Le Burkina Faso a officiellement mis fin à ses relations diplomatiques avec la France, une décision que Paris qualifie d’«hostile et sans fondement» et pour laquelle des mesures de réciprocité sont envisagées.
Les tensions entre Ouagadougou et Paris franchissent un seuil critique. Le Burkina Faso a formellement annoncé, le vendredi 26 juin, la rupture de ses liens diplomatiques avec la France, marquant une nouvelle étape dans la détérioration des rapports entre la capitale burkinabè et son ancienne puissance coloniale.
Par le biais d’un communiqué diffusé à la télévision nationale, les autorités burkinabè ont dénoncé un «activisme incessant du régime en place en France contre les intérêts du Burkina Faso, des ambitions néocoloniales affichées avec le soutien actif à des réseaux subversifs et aux terroristes qui endeuillent (le) pays et le Sahel».
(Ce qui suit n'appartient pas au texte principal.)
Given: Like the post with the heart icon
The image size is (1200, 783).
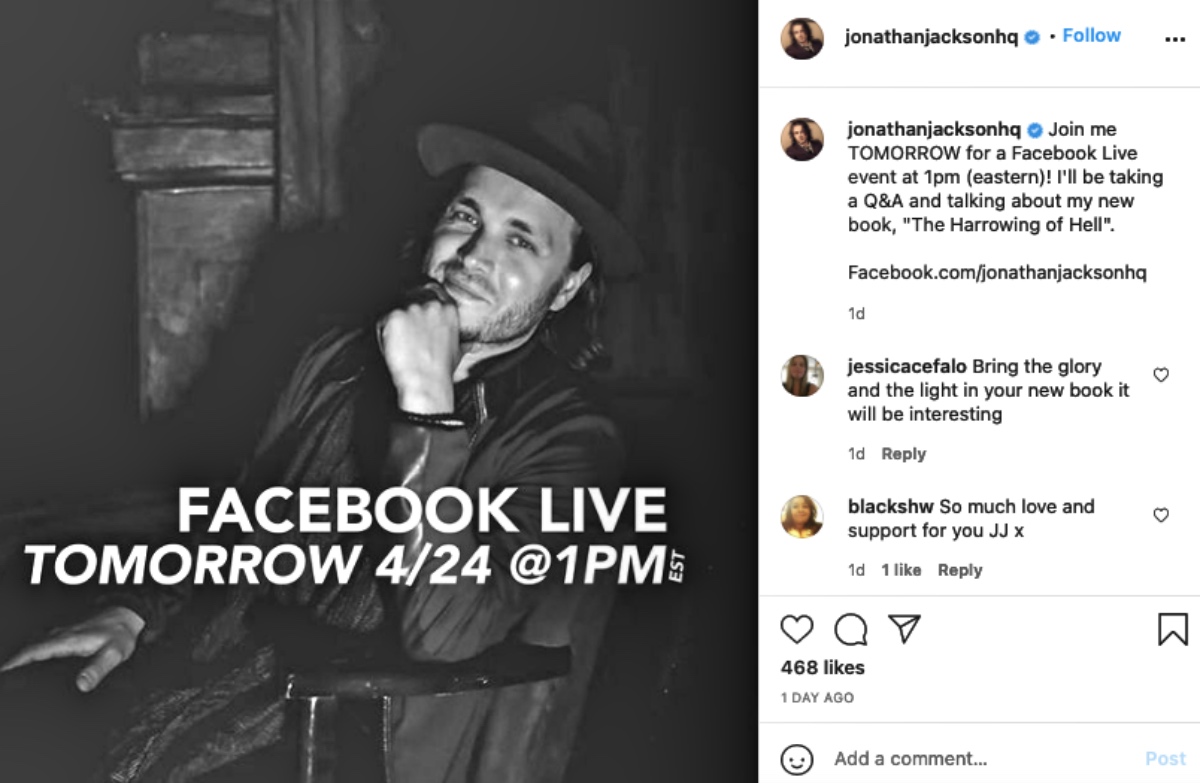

Ouagadougou a tenu à préciser que cette résolution «vise exclusivement le cadre institutionnel des relations entre les deux États au plan diplomatique» et «ne remet nullement en cause les liens historiques, humains, culturels et sociaux qui unissent les peuples burkinabè et français». Le gouvernement a également réaffirmé son «engagement à assurer la protection des ressortissants» français sur son territoire.
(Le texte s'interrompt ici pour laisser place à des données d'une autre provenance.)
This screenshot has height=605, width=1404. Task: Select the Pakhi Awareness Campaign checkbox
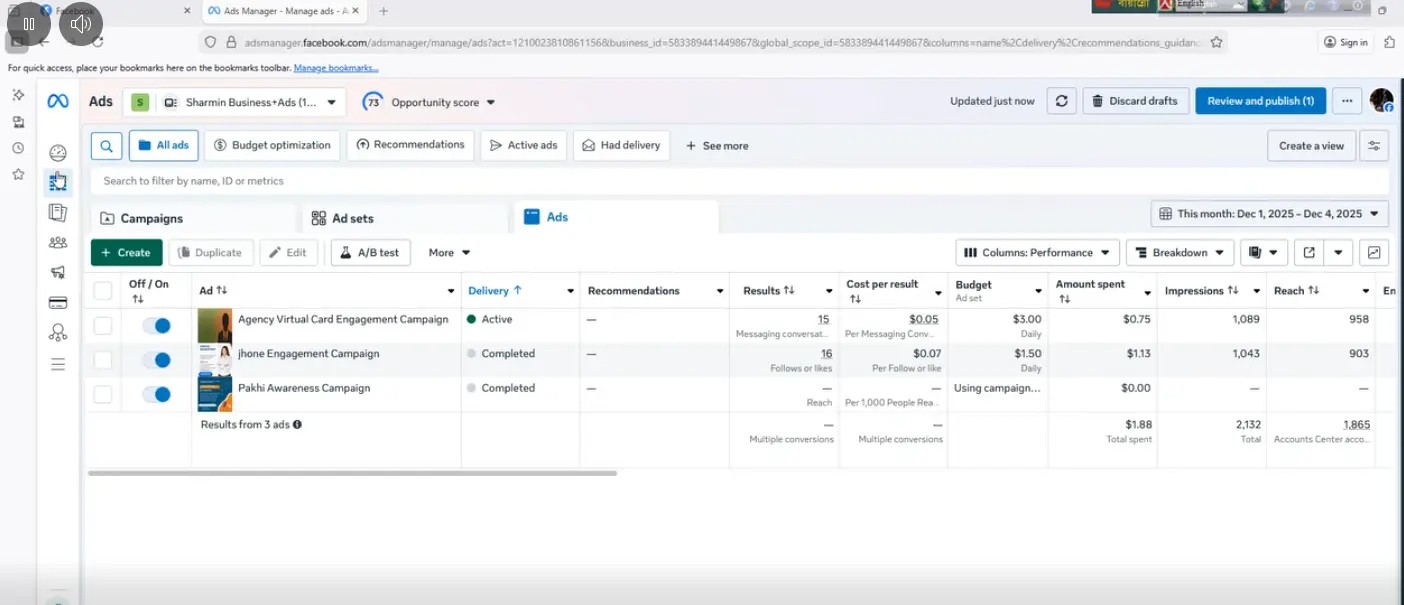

Réponse de Paris : des mesures de réciprocité envisagées
Prenant acte de cette «décision unilatérale», le ministère français des Affaires étrangères a exprimé son regret face à une initiative jugée «hostile et sans fondement», tout en indiquant que des mesures de réciprocité étaient à l’étude.
«Les autorités françaises portent une attention particulière à la sécurité des personnels de l’État présents dans le pays et de la communauté française résidant au Burkina Faso. Dans ce contexte particulier, elles appellent les ressortissants français à une vigilance renforcée», a déclaré Pascal Confavreux, porte-parole de la diplomatie hexagonale.
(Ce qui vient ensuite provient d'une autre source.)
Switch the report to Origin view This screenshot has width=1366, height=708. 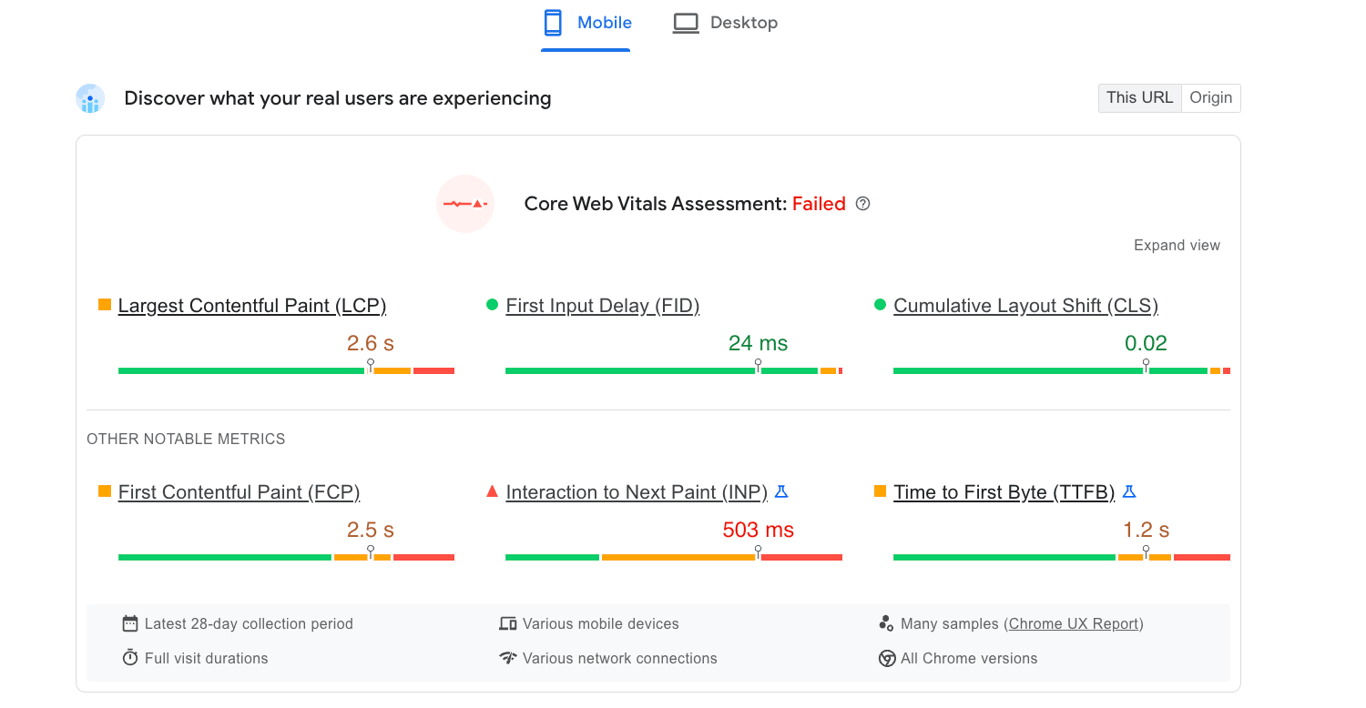[x=1210, y=97]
Depuis l’accession au pouvoir du capitaine Ibrahim Traoré suite à un coup d’État en septembre 2022, les relations entre le Burkina Faso et la France n’ont cessé de se dégrader. Ouagadougou avait déjà exigé le retrait des forces françaises de son sol, dénoncé les accords de coopération militaire et suspendu plusieurs médias français.
Parallèlement, le Burkina Faso, membre de l’Alliance des États du Sahel (AES) aux côtés du Mali et du Niger, a intensifié ses partenariats avec de nouveaux alliés, notamment la Russie, la Turquie et l’Iran.